Su risa tenía una cadencia musical que me recordó las notas más profundas del xilófono de mi infancia. Por extraño que parezca, la música machacona de la orquesta y el estrépito de los platos en la cocina quedaron apagados por el sonido melódico y apacible de su risa. Todo pareció discurrir a cámara lenta cuando contemplé la sonrisa en sus labios y sus risueños ojos; por un momento quedé prendada de su encanto. Esos ojos castaños me envolvían en una dulce calidez, como el sol en un atardecer estival, y una vez más fundían la helada tundra de mi corazón.

—Me gusta que disfrutes de tu sensualidad, Heather —reconoció con franqueza—. No debe inquietarte que yo te vea exhibirla.

—¿No? —pregunté un tanto sorprendida.

—Claro que no —concedió sonriendo—. Te la di para que la disfrutaras. Es mi regalo.

Supuse que habría un «pero», y no me equivocaba.

—Pero tu sensualidad —prosiguió— es sólo uno de los dones de que dispones. Me gustaría que también desarrollaras los otros. Estoy seguro de que te harán disfrutar.

—Debo reconocer que tengo bastantes habilidades —admití—, pero esta es la mejor pagada.
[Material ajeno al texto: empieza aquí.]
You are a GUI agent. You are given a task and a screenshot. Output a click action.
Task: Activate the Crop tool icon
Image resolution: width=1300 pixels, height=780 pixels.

—No sospechas las grandes cosas que puedes hacer —afirmó sonriendo de nuevo—. ¿Qué te parece si salimos un rato? Podemos dar una vuelta, si te apetece —propuso, cambiando repentinamente de tema—. He venido en la Harley, y creo que ya estás preparada para subir a ella —agregó, refiriéndose a mi traje de chica Harley.

—Sí, claro —respondí, saliendo de mi arrobamiento—. Es una buena idea. Espera un momento a que me refresque y avise a Anthony que no volveré para la siguiente actuación. —Aún intentaba recomponerme frente al sobrenatural encanto de Joe, y el mejor método que conocía para regresar al presente consistía en concentrarme en los detalles—. Además, él y su padre ya han ganado una fortuna gracias a mí esta noche —añadí.

En sus labios se dibujó una sonrisa misteriosa cuyo significado no acerté a entender.

—Nos vemos en el aparcamiento —dijo girando sobre sus talones para desaparecer por la puerta.